逞しいは美しい
なんで選ばれたの!?
とある辺鄙な辺境地区の領主の妹フェリア。魔物と戦う程のお転婆娘のため、嫁の貰い手がない事を兄に心配されています。しかしある日、兄がはしゃいで帰ってきたと同時に「王様のお妃に選ばれたぞ!」。そしてフェリアは一言「兄さん、また飲んでいるのね。」と冷たい目であしらいます。
辺鄙な領地の田舎娘、お妃に選ばれるワケがないのですが、なんと”31番目”のお妃候補になったという話。1日には1番目のお妃と面会、という制度の国で31番目という事は3ヶ月に1度しか面通しがない、いわゆる”貧乏くじ”として候補の決まらない椅子だったのです。なんやかんやで王国に向かうお妃候補フェリアは、平民服で牛車に乗ったどう見ても平民。到着してすぐに門兵に止められます。そんな彼女が”最高の当たりくじ”と王が知るのは、31日が訪れてからのお話。
人を支える事に慣れている
お妃候補という事で王族・貴族・大商人が居座る大奥な世界に放り込まれたフェリア。彼女が喜んだのは絢爛豪華で大きな城、ではなく草花が元気に育つ”土”でした。嫌な女官長に引く事もなく、”次女の代わりと思って申しつけ下さい”と話してくれる護衛騎士に依頼したのは”農機具一式”でした。すでに眩い女性ですやん。
城より土、身分高位より身近な人、嫌な人も良い人も隔たりなく接するその態度にお世話する騎士達が惹かれていきます。そして”早く王様と会って欲しい”と騎士達が思う存在になります。それもそのはず、フェリアは既に完成されており良い意味で顔色伺いができる女性です。偏見ですが、お妃候補にこういった女性は現れにくく、我が儘か意見はない・合わせる事が多いと思います。そんな中、物珍しさと逞しさが相まって更に輝いて見えるフェリアです。
現代版シンデレラ(絵本化いいんじゃない)
自分の居場所は自分で作る!そういった意思を感じます。”上品であるべし”という概念はある程度必要ですが、”下品だから悪い”ということにはなりません。フェリアの生き方には何かカッコイイと思わせる”姿勢”がありました。守られるだけではない、守ることができるお姫様として絵本化してもウケそうです。

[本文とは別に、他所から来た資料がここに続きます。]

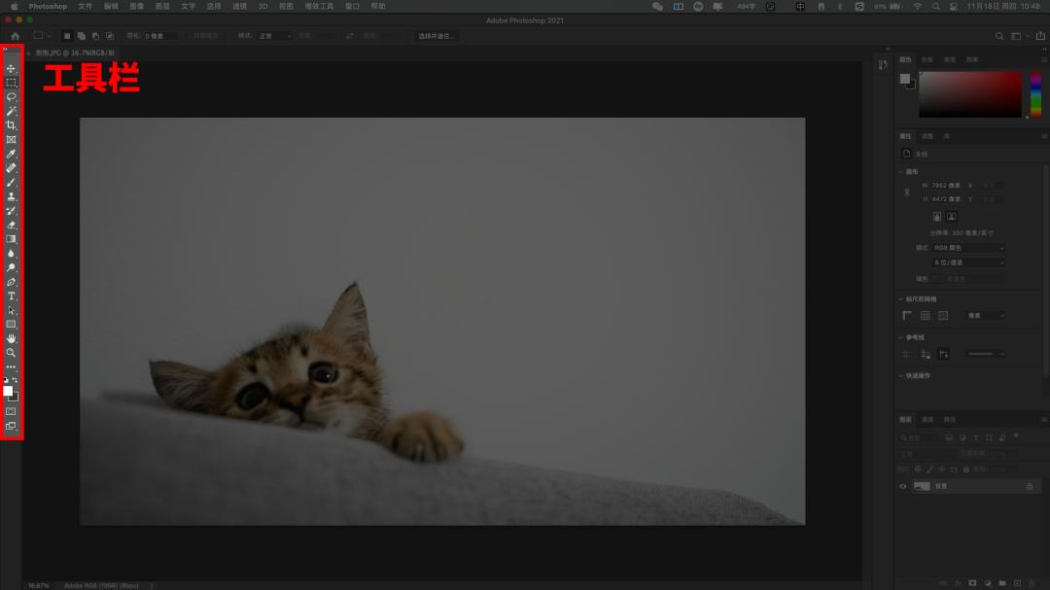Click the vertical hue spectrum slider
The image size is (1050, 590).
point(1035,94)
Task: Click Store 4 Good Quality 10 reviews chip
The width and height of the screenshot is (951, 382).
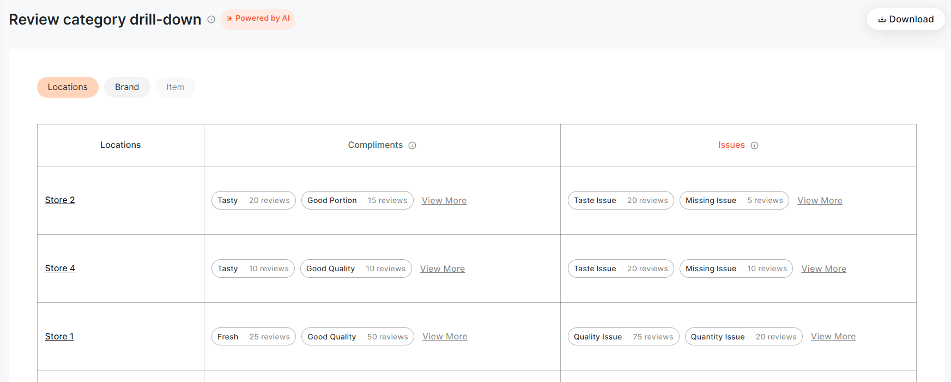Action: click(356, 268)
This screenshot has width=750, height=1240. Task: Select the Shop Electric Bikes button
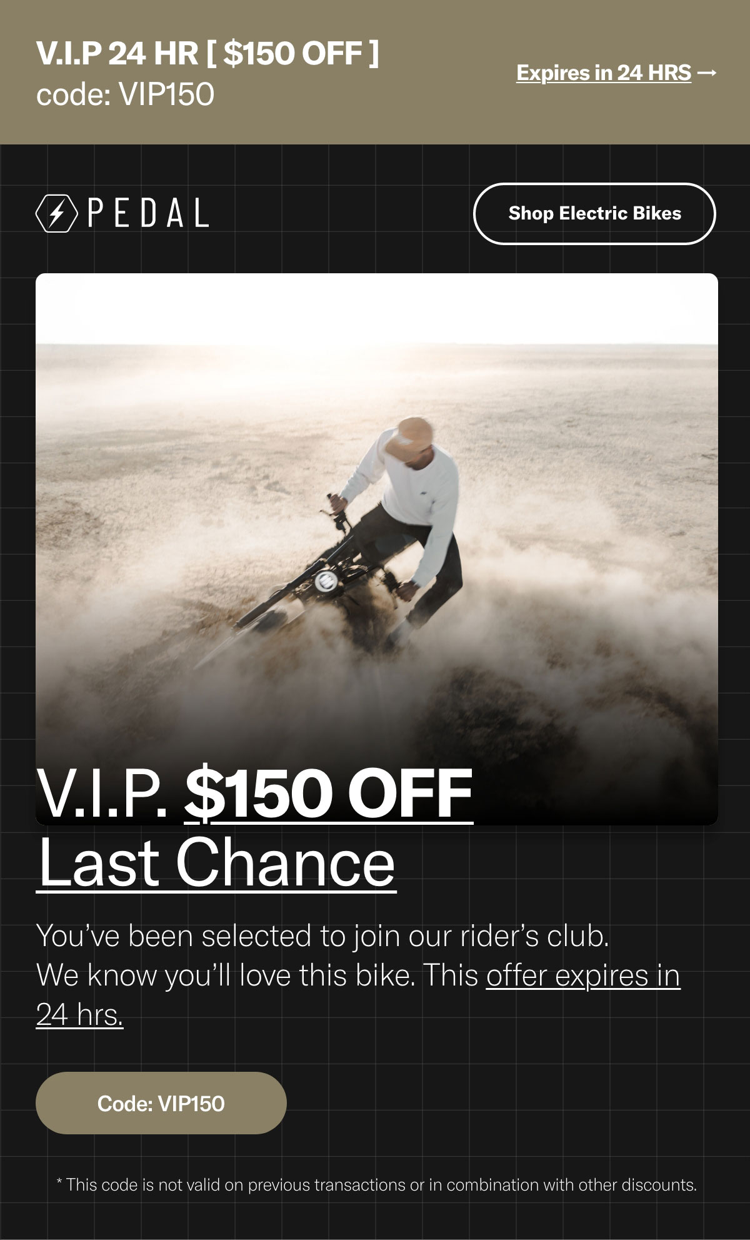pos(594,213)
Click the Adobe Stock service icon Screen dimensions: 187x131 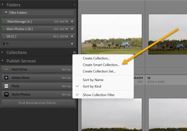pyautogui.click(x=6, y=78)
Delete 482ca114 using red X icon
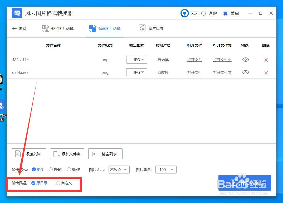The height and width of the screenshot is (203, 283). point(266,60)
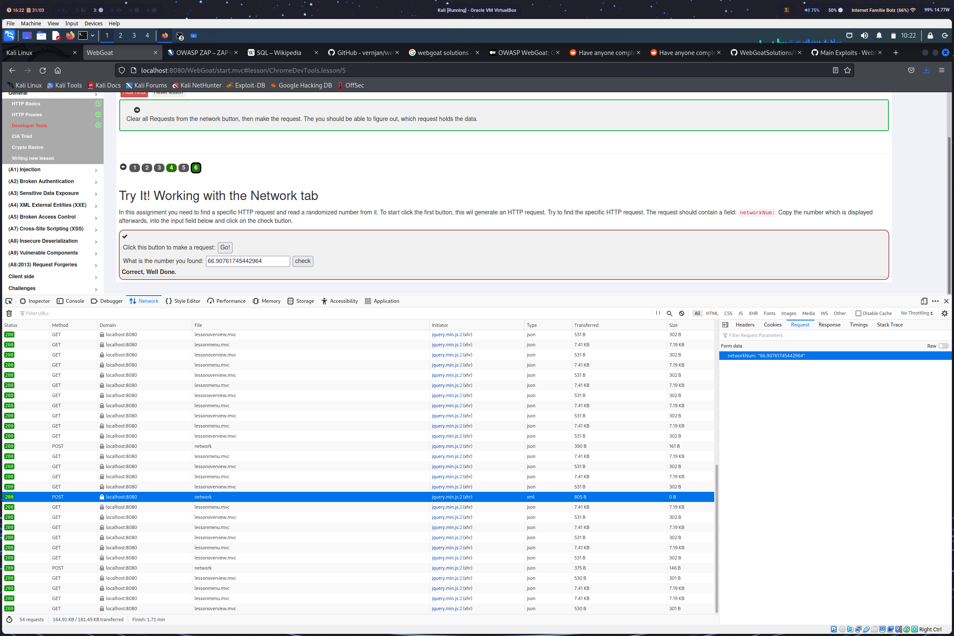The image size is (954, 636).
Task: Filter requests by XHR type
Action: [x=753, y=313]
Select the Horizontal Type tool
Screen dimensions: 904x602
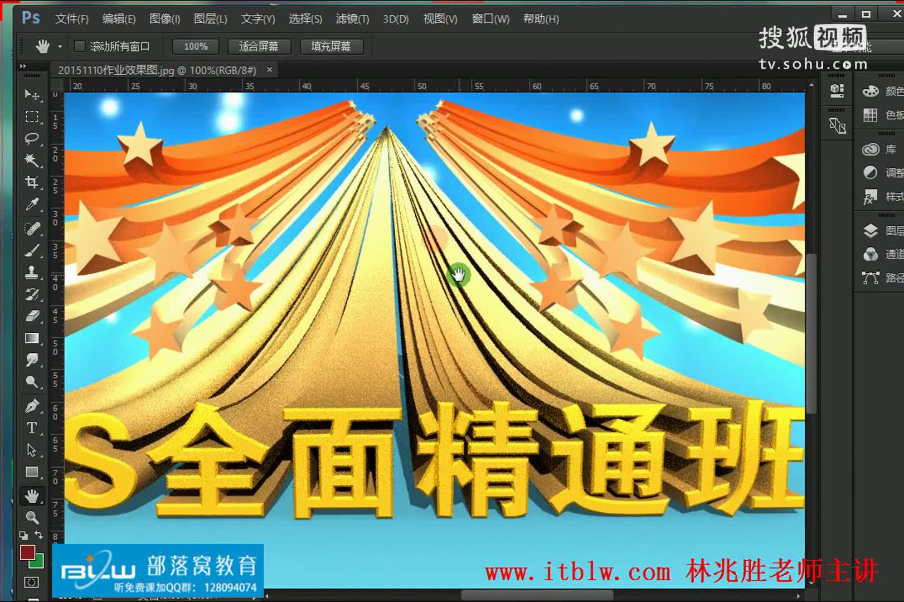point(32,428)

女性向け漫画でありますが、男性でも楽しめます。いや、絵柄とかが煌びやかなので苦手な男性も多いかもしれませんが、ノベル版とかは女性主人公というだけでストーリーは幅広い層が楽しめます。勿論昼ドラ系の姿も見せますが何があってもブレないその逞しさに、不甲斐ない男達も働くのでドロドロではなく、ドロッとしてる程度です。何故この女性が独身なのか、それだけが本作の謎です。